Yugoslavia Today, October 23rd

Sharing Power with War Criminals

BELGRADE, Oct 23, 2000 -- (RFE/RL) The Serbian power-sharing agreement signed by supporters of the new Yugoslav President Vojislav Kostunica and the remnants of the regime of his successor, Slobodan Milosevic, raises major moral questions as well as reasonable doubt about the future of democracy in Serbia.

Power-sharing not only creates a credibility question for President Kostunica and the 18 parties in his coalition; it is an approach that may have devastating consequences for the democratic process in Serbia. By entering a coalition with the Socialist Party of Serbia (SPS), Kostunica is in effect legitimizing Milosevic's organization in the eyes of the public and the international community. He is giving this party a chance to mutate into another form of post-totalitarian communist formation that will continue playing a destructive role in Serbian society.

Why is Kostunica willing to do such a favor for his rivals, who falsified the election results and ordered the use of force against Serbian protestors? Certainly not because he is a supporter of Milosevic. Kostunica is regarded as a constitutionalist, who believes in the rule of law and seeks legality in any governmental changes. He wants to prevent any unrest or bloodshed, and this is the likely reason for his cautiousness. However, Milosevic and his supporters are obviously taking advantage of the new president's approach and are trying to entangle him in a web of constitutional and legal obstacles to forestall comprehensive reform.

Two weeks ago it appeared that not only was Milosevic finished but that his regime had come to an end. The protestors on the streets of Belgrade and elsewhere in Serbia insisted on his arrest and stormed the parliament and other government buildings. In other words, they were denying authority not only to Milosevic but to the entire Socialist edifice. The protesting crowds were much more radical than the opposition leadership and were ready to take responsibility in eliminating the power of Milosevic and his supporters. But Kostunica failed to arrest Milosevic. He also repeated his previous refusal to turn Milosevic over to The Hague, which he has called "an American and not an international court." He then began making deals with Milosevic's close associates, some of whom are also indicted war criminals, such as Serbian President Milan Milutinovic.

In fact, two weeks after the "revolution," Serbia is still the only country in the world to be led by a president who has been indicted by an international tribunal for war crimes--because nobody has overturned or challenged the authority of Milutinovic. In the meantime, Milosevic continues giving instructions to his party faithful on how to retain as much power as possible. And they appear to be managing this task quite successfully, both on the Serbian and Yugoslav levels, despite some calls from within the SPS for Milosevic to quit as party leader.

While it may be argued that Kostunica's steps are only temporary measures aimed at a peaceful and smooth transition until the Serbian elections in December, it appears that Kostunica evidently did not look closely at the experience of some of Serbia's neighbors. He failed to estimate how compromises with old communist establishments can become dangerous, even in cases where no war crimes are involved. When the Bulgarian opposition agreed 10 years ago to participate in a roundtable with the Communist Party, that move was perceived as a great democratic achievement. Several years later, however, some of the opposition leaders admitted that it was one of the biggest mistakes committed by the democratic forces.

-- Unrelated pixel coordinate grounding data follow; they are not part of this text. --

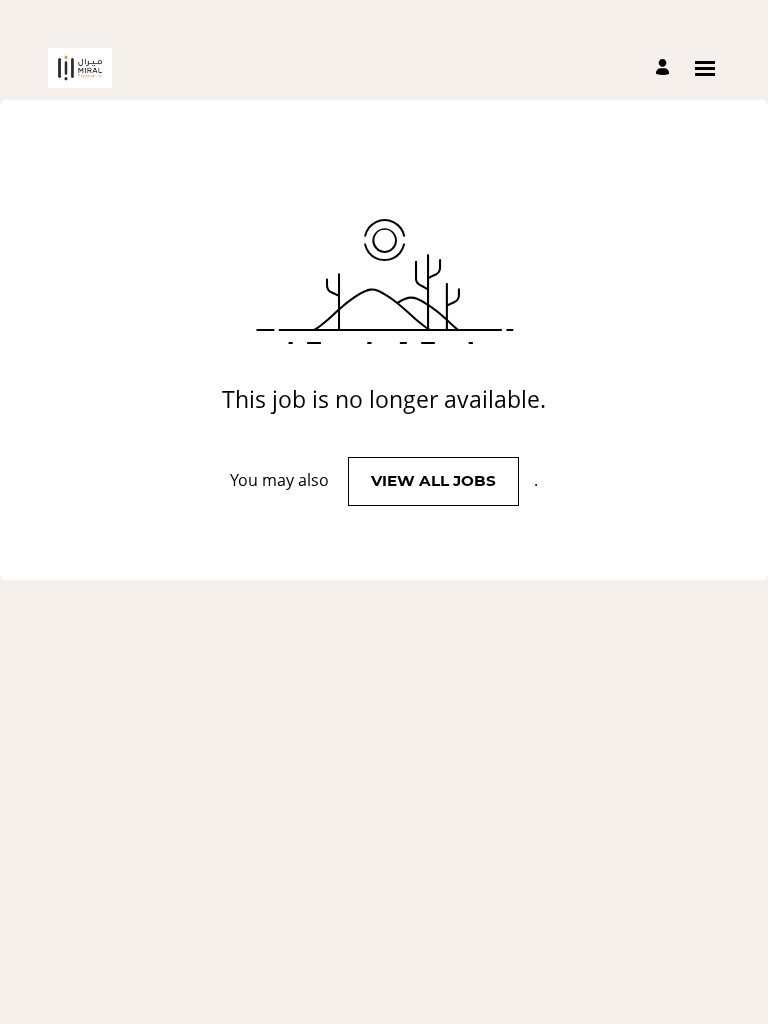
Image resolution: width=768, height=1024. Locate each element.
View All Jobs (433, 480)
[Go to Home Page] (80, 68)
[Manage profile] (665, 68)
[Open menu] (705, 68)
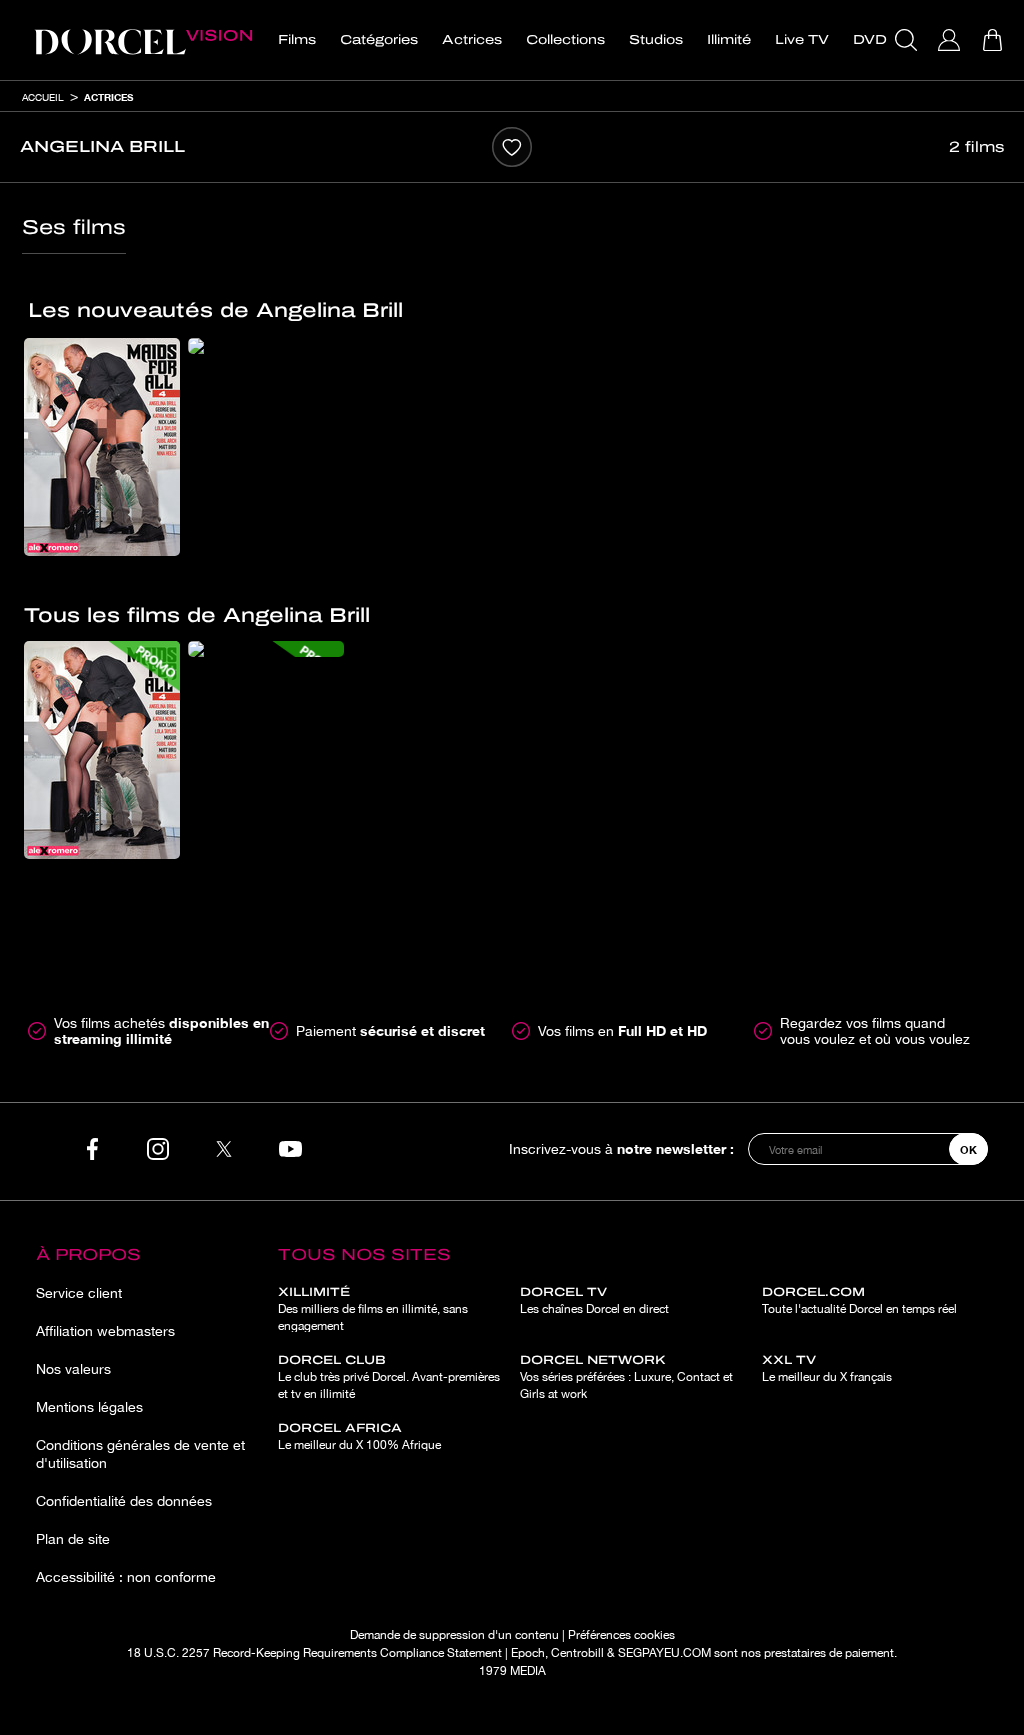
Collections (565, 40)
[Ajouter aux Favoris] (512, 147)
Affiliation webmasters (105, 1331)
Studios (656, 40)
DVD (870, 40)
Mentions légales (89, 1407)
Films (297, 40)
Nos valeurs (73, 1369)
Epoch (528, 1653)
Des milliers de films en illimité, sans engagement (373, 1309)
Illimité (729, 40)
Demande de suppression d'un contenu (454, 1635)
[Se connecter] (951, 40)
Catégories (379, 40)
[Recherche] (908, 40)
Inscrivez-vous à (621, 1148)
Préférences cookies (621, 1635)
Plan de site (73, 1539)
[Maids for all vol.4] (102, 447)
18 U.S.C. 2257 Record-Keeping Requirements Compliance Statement (314, 1653)
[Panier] (994, 40)
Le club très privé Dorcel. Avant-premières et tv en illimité (389, 1377)
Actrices (472, 40)
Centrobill (577, 1653)
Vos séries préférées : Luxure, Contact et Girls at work (626, 1377)
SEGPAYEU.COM (664, 1653)
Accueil (43, 97)
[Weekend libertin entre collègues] (266, 346)
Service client (79, 1293)
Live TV (802, 40)
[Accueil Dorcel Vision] (143, 40)
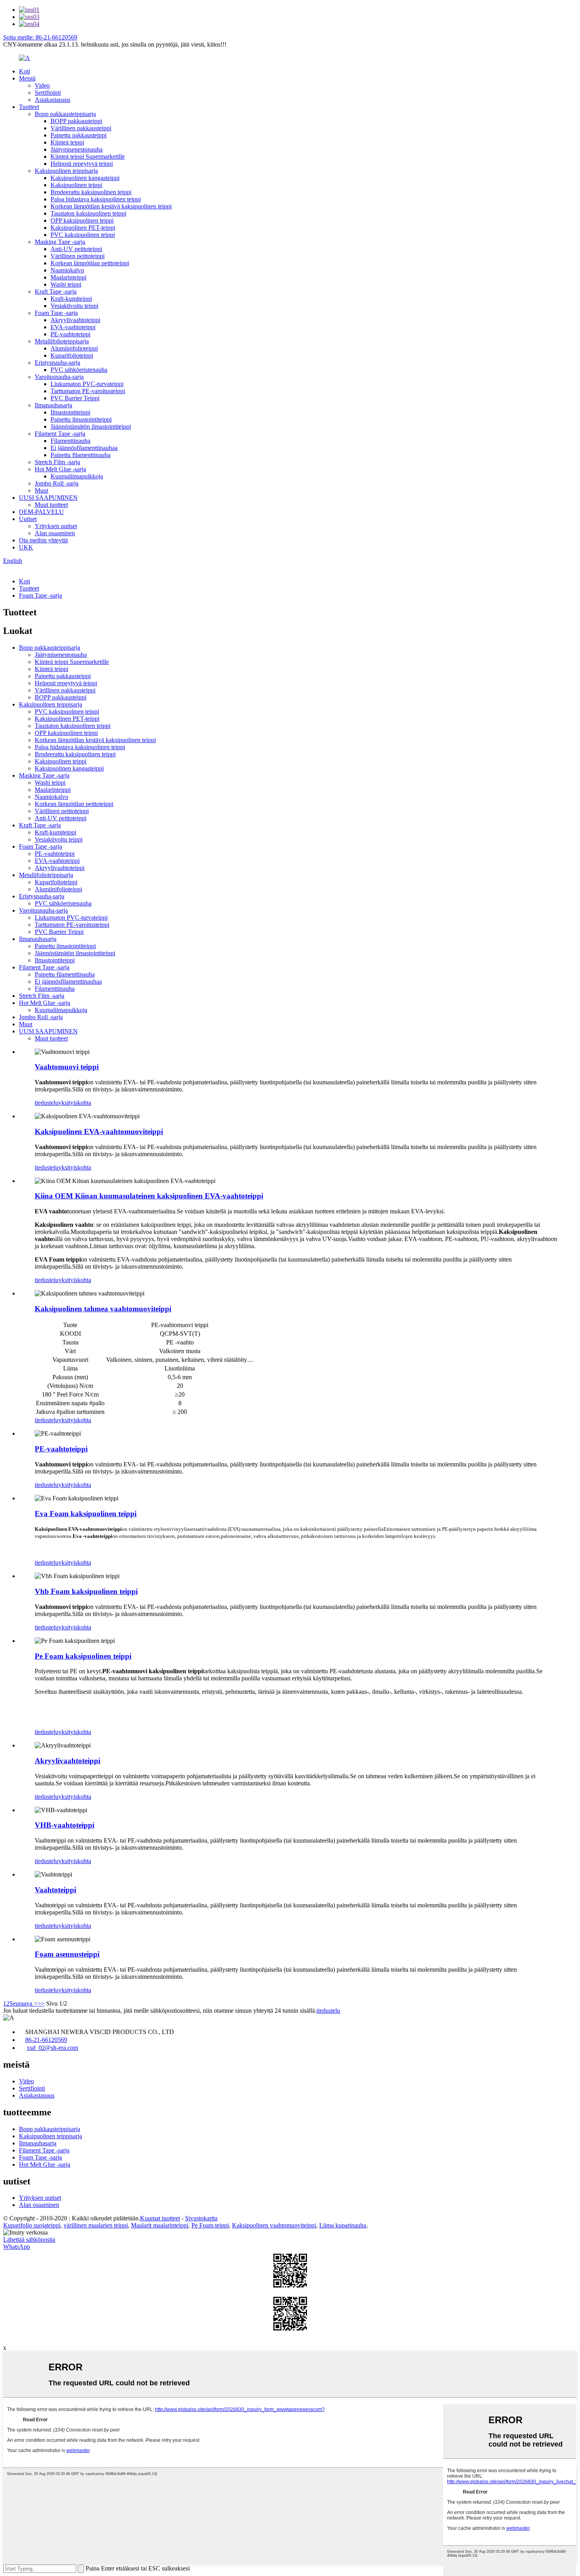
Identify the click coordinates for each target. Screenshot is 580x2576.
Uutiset (28, 519)
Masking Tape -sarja (60, 241)
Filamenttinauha (70, 440)
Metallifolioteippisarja (62, 341)
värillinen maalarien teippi (96, 2225)
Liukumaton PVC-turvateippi (87, 384)
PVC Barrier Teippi (75, 398)
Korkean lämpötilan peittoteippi (90, 263)
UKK (26, 547)
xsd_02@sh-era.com (52, 2047)
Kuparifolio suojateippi (31, 2225)
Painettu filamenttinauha (80, 455)
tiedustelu (46, 1102)
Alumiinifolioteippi (74, 348)
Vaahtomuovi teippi (67, 1067)
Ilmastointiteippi (70, 412)
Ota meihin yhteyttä (43, 540)
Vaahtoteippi (55, 1890)
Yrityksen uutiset (56, 526)
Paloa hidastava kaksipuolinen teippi (96, 199)
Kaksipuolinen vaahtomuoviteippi (274, 2225)
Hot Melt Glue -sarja (60, 469)
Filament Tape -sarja (60, 433)
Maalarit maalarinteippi (159, 2225)
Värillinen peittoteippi (78, 256)
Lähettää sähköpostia (29, 2239)
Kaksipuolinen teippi (76, 185)
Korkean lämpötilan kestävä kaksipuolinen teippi (111, 206)
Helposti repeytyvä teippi (82, 163)
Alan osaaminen (55, 533)
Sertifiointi (48, 92)
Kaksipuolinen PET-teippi (83, 227)
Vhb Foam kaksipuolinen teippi (86, 1591)
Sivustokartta (201, 2218)
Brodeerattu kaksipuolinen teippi (91, 192)
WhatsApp (16, 2246)
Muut (41, 490)
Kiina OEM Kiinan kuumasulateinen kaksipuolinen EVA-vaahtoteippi (149, 1196)
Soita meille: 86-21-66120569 (40, 37)
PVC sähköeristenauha (79, 369)
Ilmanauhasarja (53, 405)
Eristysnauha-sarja (57, 362)
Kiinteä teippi (67, 142)
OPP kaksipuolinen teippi (82, 220)
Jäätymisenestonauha (77, 149)
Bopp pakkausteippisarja (65, 114)
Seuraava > (23, 2003)
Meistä (27, 78)
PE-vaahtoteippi (70, 334)
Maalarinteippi (68, 277)
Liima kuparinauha (342, 2225)
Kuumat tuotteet (160, 2218)
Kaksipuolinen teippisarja (66, 170)
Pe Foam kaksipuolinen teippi (83, 1656)
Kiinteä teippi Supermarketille (88, 156)
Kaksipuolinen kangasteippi (85, 177)
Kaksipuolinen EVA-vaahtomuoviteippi (99, 1131)
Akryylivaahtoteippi (75, 320)
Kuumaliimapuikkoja (77, 476)
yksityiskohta (74, 1102)
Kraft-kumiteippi (71, 298)
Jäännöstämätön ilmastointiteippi (91, 426)
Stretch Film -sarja (57, 462)
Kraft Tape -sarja (56, 291)
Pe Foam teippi (210, 2225)
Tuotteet (29, 106)
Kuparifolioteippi (72, 355)
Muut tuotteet (51, 504)
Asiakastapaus (52, 99)
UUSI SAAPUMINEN (48, 497)
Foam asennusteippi (67, 1954)
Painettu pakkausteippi (79, 135)
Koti (24, 71)
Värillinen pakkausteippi (81, 128)
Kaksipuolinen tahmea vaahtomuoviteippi (103, 1309)
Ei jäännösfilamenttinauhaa (84, 447)
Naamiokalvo (67, 270)
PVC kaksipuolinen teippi (83, 234)
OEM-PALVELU (41, 511)
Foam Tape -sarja (56, 312)
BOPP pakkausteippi (76, 121)
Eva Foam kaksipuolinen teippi (86, 1513)
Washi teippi (66, 284)
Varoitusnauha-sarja (59, 376)
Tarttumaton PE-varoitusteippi (88, 391)
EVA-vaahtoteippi (73, 327)
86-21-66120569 (46, 2039)
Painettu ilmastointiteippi (81, 419)
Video (42, 85)
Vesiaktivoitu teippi (74, 305)
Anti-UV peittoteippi (76, 249)
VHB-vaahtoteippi (64, 1825)
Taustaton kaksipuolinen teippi (88, 213)
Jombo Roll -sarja (57, 483)
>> (41, 2003)
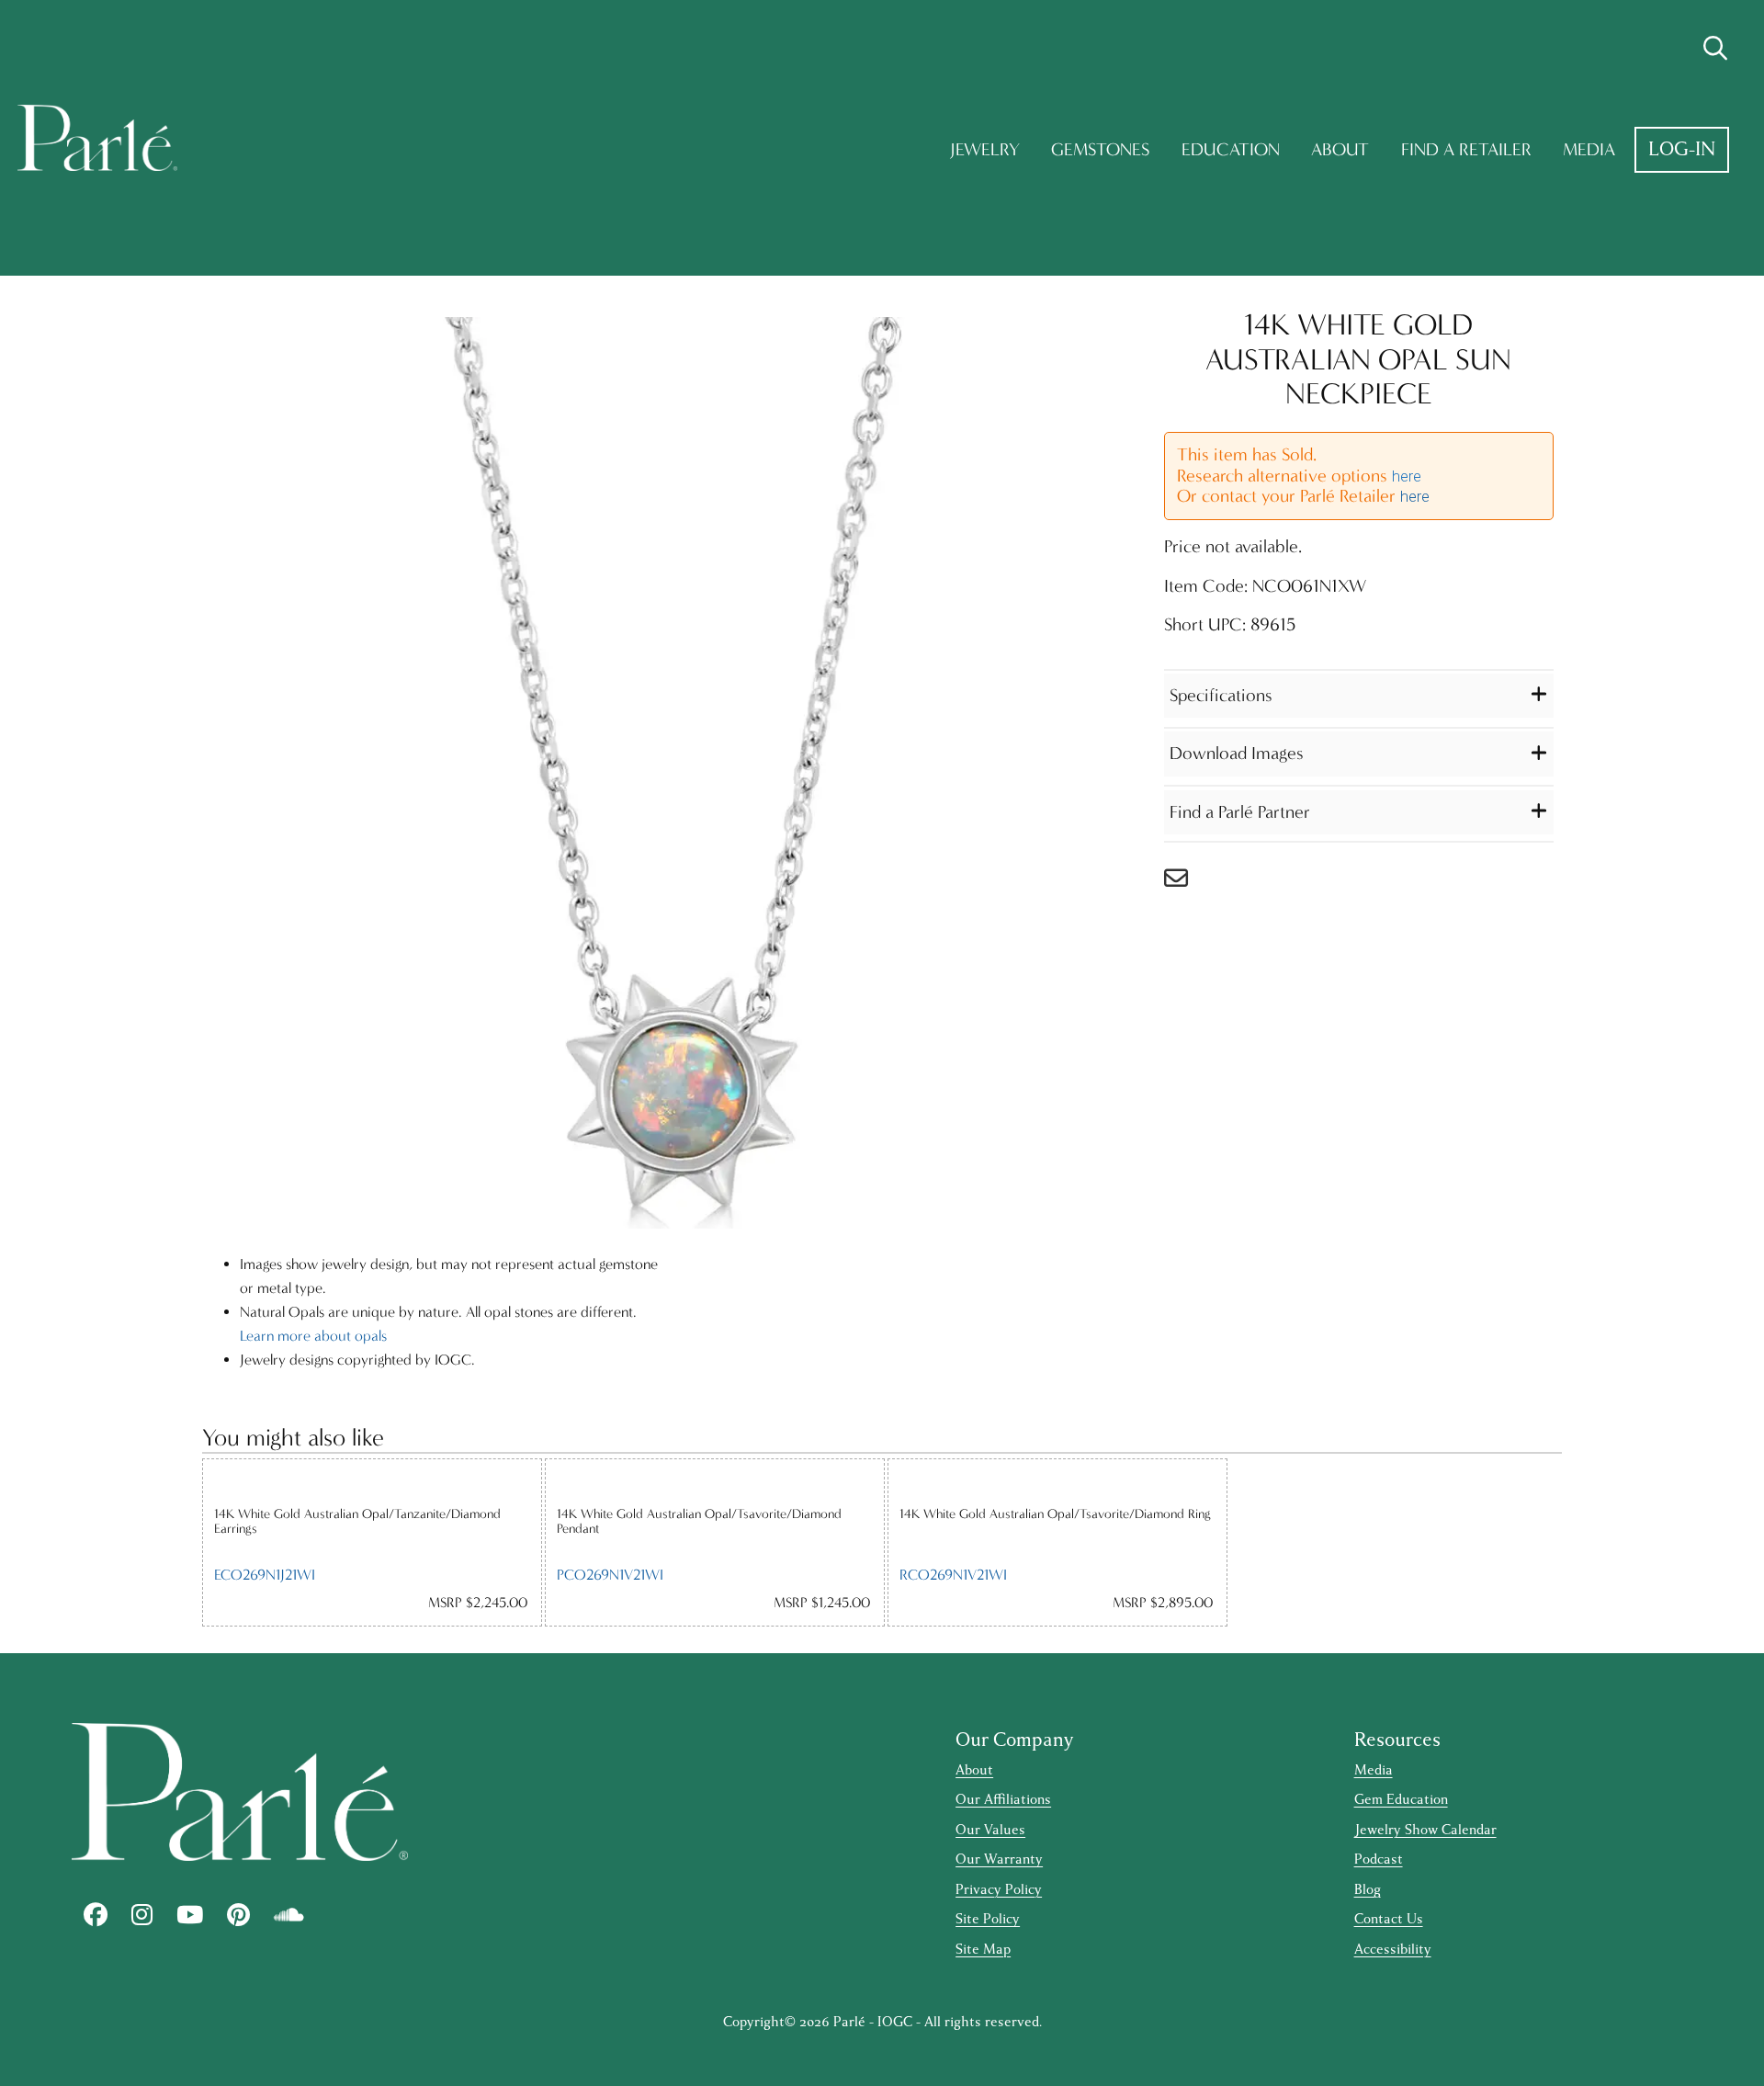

First, it gave the Communists the status of a legitimate participant in the democratic process, even though the party had not come to terms with its own role in decades of terror, atrocities, political repression, and forced ethnic assimilation.

Second, the roundtable agreements gave an impetus for the revitalization of the 100-year-old Bulgarian Communist Party, which included not only changing its name to "Socialist" but also propelling it to occupy the social democratic space in the political system and in public perceptions. Five months later, the Socialists defeated the democrats in the general elections and continued to rule the country.

The "back-to-power" strategy of the Bulgarian Socialists also consisted of carefully constructing mechanisms to divide the opposition and undermine the credibility of opposition leaders. This led to a long period of Socialist domination in the parliament and a devastating economic catastrophe in 1997. At this point, the united opposition leaders demanded the immediate resignation of the Socialist cabinet and parliament. They also formed an interim government on their own, even though mass protests supporting the opposition were threatened with a military crackdown.

At a time when Kostunica has the full support of the army and the police, there is no credible reason for making deals with a party responsible for triggering four wars, launching ethnic cleansing, and creating a criminal environment throughout the region.

Moreover, once the euphoria subsides, Serbia faces the prospect of growing public frustration with worsening living conditions and the consequences of the wholesale criminalization of the economy. Clearly, the Socialists will seek to benefit from a potential public backlash and from splits within the Democratic Opposition of Serbia coalition in order to launch themselves back into positions of power, with or without Milosevic. The experiences of at least some of Serbia's neighbors should serve as lessons rather than as models.